Spark operator practices with Kubernetes(IBM Cloud Kubernetes Service)

yin xu
8 min readApr 11, 2021

Spark Overview

Apache Spark is a unified analytics engine for large-scale data processing. It provides high-level APIs in Java, Scala, Python and R, and an optimized engine that supports general execution graphs. It also supports a rich set of higher-level tools including Spark SQL for SQL and structured data processing, MLlib for machine learning, GraphX for graph processing, and Structured Streaming for incremental computation and stream processing.

Deployment

So, let’s talk about how to deploy your spark application once you finish your coding and local unit testing. Spark applications run as independent sets of processes on a cluster, coordinated by the SparkContext object in your main program (called the driver program).

Specifically, to run on a cluster, the SparkContext can connect to several types of cluster managers (either Spark’s own standalone cluster manager, Mesos or YARN), which allocate resources across applications. Once connected, Spark acquires executors on nodes in the cluster, which are processes that run computations and store data for your application. Next, it sends your application code (defined by JAR or Python files passed to SparkContext) to the executors. Finally, SparkContext sends tasks to the executors to run.

So how this will work with kubernetes?

few years ago, Kubernetes was added as a natively supported (though still experimental) scheduler for Apache Spark v2.3. This means that you can submit Spark jobs to a Kubernetes cluster using the spark-submit CLI with custom flags, much like the way Spark jobs are submitted to a YARN or Apache Mesos cluster.

spark-submit can be directly used to submit a Spark application to a Kubernetes cluster. The submission mechanism works as follows:

  • Spark creates a Spark driver running within a Kubernetes pod.
  • The driver creates executors which are also running within Kubernetes pods and connects to them, and executes application code.
  • When the application completes, the executor pods terminate and are cleaned up, but the driver pod persists logs and remains in “completed” state in the Kubernetes API until it’s eventually garbage collected or manually cleaned up.

Note that in the completed state, the driver pod does not use any computational or memory resources.

Is it all for Spark with Kubernetes? No, No, No….

Although the Kubernetes support offered by spark-submit is easy to use, there is a lot to be desired in terms of ease of management and monitoring. This is where the Kubernetes Operator for Spark (a.k.a. “the Operator”) comes into play. The Operator tries to provide useful tooling around spark-submit to make running Spark jobs on Kubernetes easier in a production setting, where it matters most. As an implementation of the operator pattern, the Operator extends the Kubernetes API using custom resource definitions (CRDs), which is one of the future directions of Kubernetes.

let’s look at the Kubernetes Operator for Spark. The Operator project originated from Google Cloud Platform team and was later open sourced, although Google does not officially support the product.

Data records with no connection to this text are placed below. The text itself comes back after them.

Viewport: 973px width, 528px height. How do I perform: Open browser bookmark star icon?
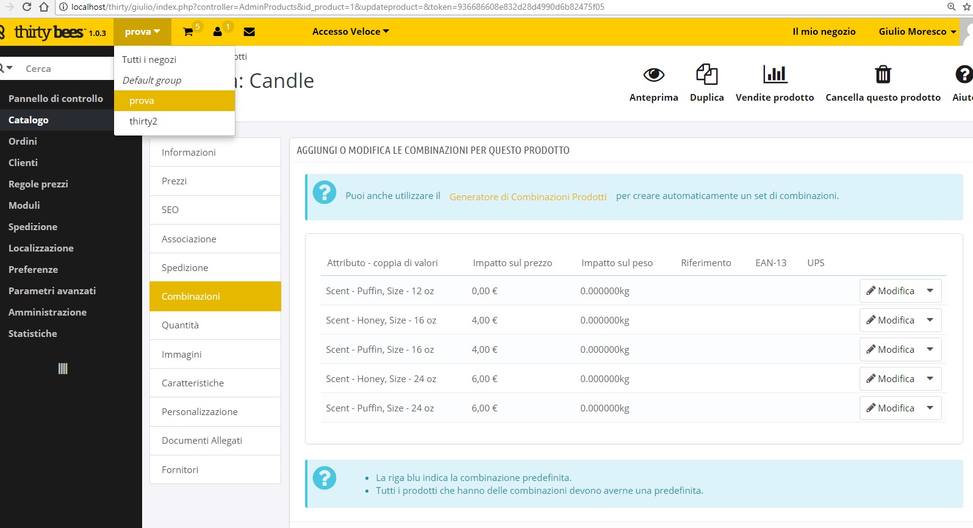[x=966, y=7]
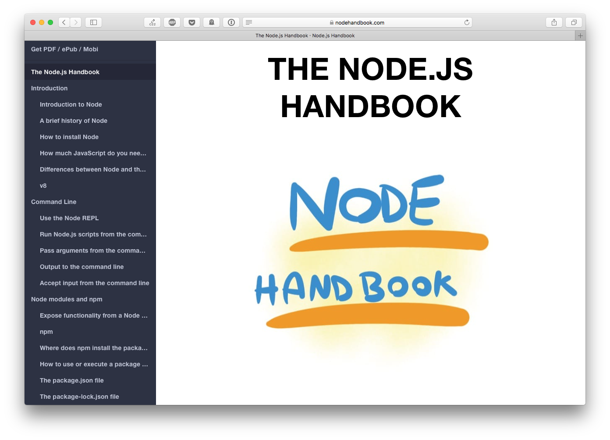
Task: Collapse the Command Line section
Action: pos(54,202)
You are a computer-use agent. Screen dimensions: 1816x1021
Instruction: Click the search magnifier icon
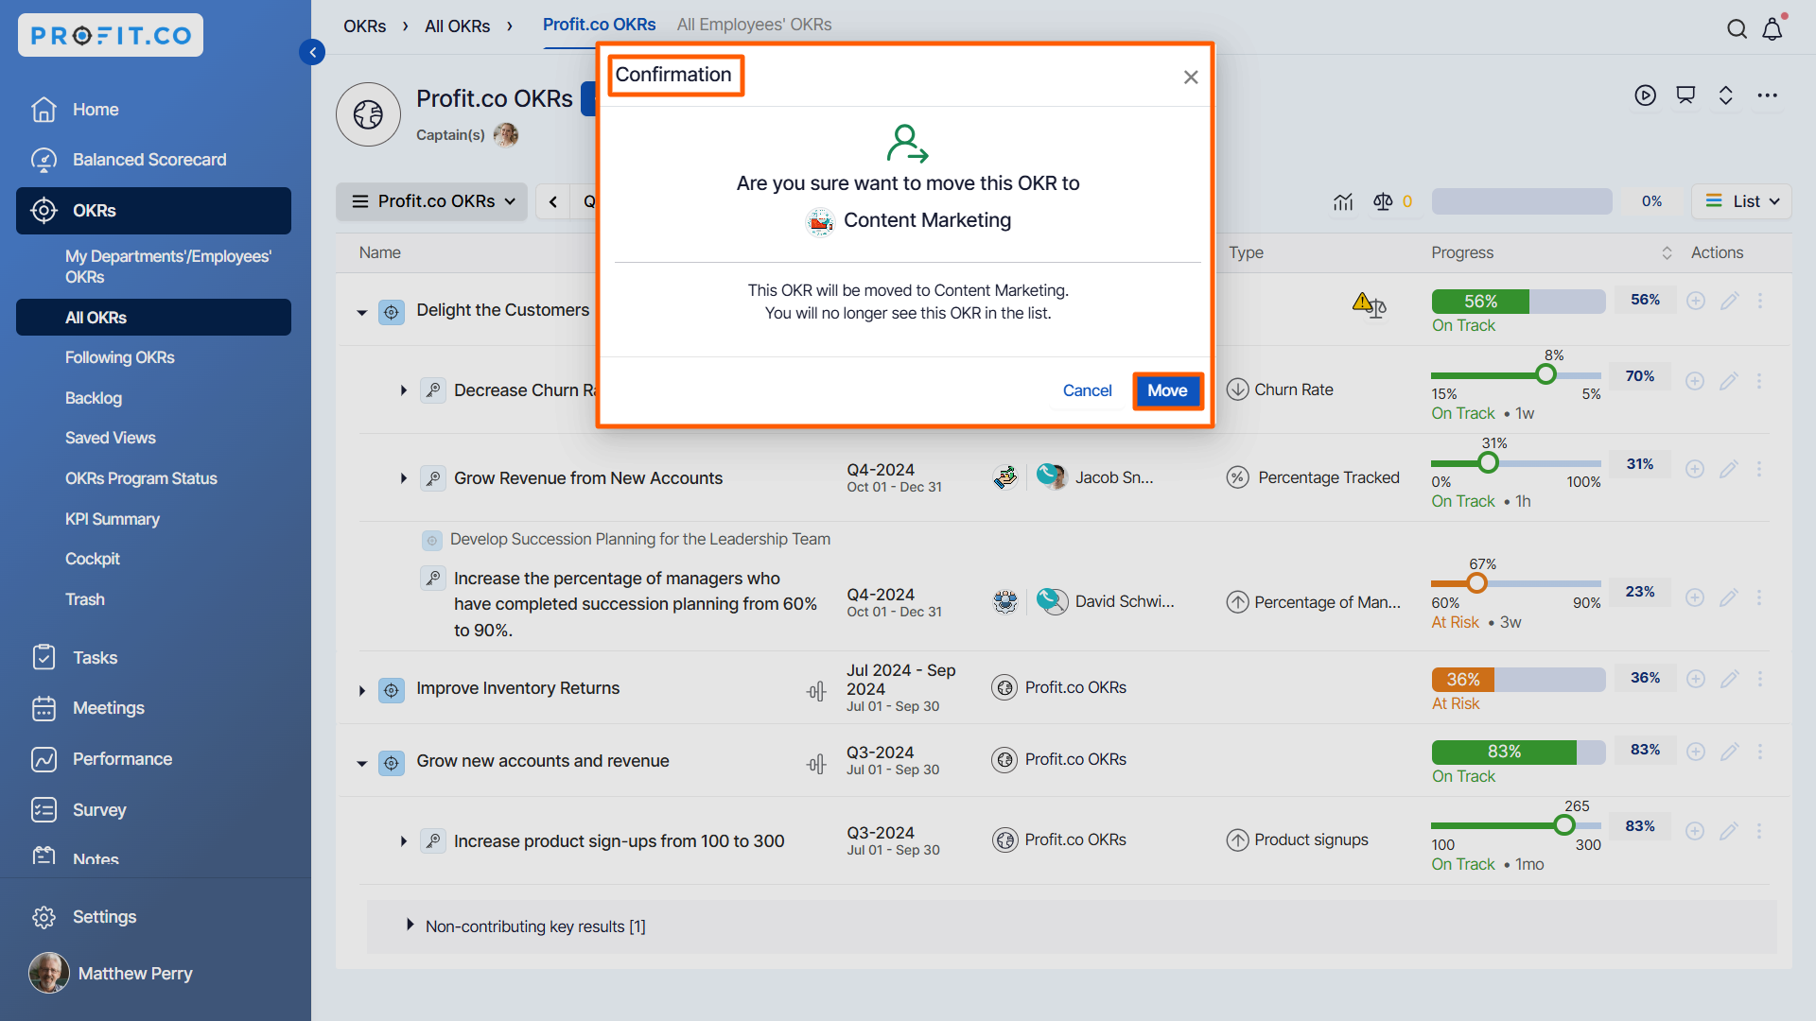tap(1737, 29)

It implements the operator pattern that encapsulates the domain knowledge of running and managing Spark applications in custom resources and defines custom controllers that operate on those custom resources.

The Operator defines two Custom Resource Definitions (CRDs), SparkApplication and ScheduledSparkApplication. These CRDs are abstractions of the Spark jobs and make them native citizens in Kubernetes. From here, you can interact with submitted Spark jobs using standard Kubernetes tooling such as kubectl via custom resource objects representing the jobs.

On their own, these CRDs simply let you store and retrieve structured representations of Spark jobs. It is only when combined with a custom controller that they become a truly declarative API. A declarative API allows you to declare or specify the desired state of your Spark job and tries to match the actual state to the desired state you’ve chosen.

The Operator controller and the CRDs form an event loop where the controller first interprets the structured data as a record of the user’s desired state of the job, and continually takes action to achieve and maintain that state. Below is an architectural diagram showing the components of the Operator:

Now, let’s try it:

  1. Install the Spark Operator:

The easiest way to install the Kubernetes Operator for Apache Spark is to use the Helm chart.

$ helm repo add spark-operator https://googlecloudplatform.github.io/spark-on-k8s-operator$ helm install my-release spark-operator/spark-operator --namespace spark-operator --create-namespace

This will install the Kubernetes Operator for Apache Spark into the namespace spark-operator. The operator by default watches and handles SparkApplications in every namespaces. If you would like to limit the operator to watch and handle SparkApplications in a single namespace, e.g., default instead, add the following option to the helm install command:

--set sparkJobNamespace=default

Looks simple, right? But here is one rocks blocked my way when I followed this official steps.

What that means? How I can fix it?

I tried:

a. Upgraded my Helm 2 to Helm 3, not working….

b. Uninstall Helm 2 and install again, not working…

After several research, I found this Helm initiation fail issue with Kubernetes 1.16(Yes, my version is 1.16, and it happens on my another 1.17 too)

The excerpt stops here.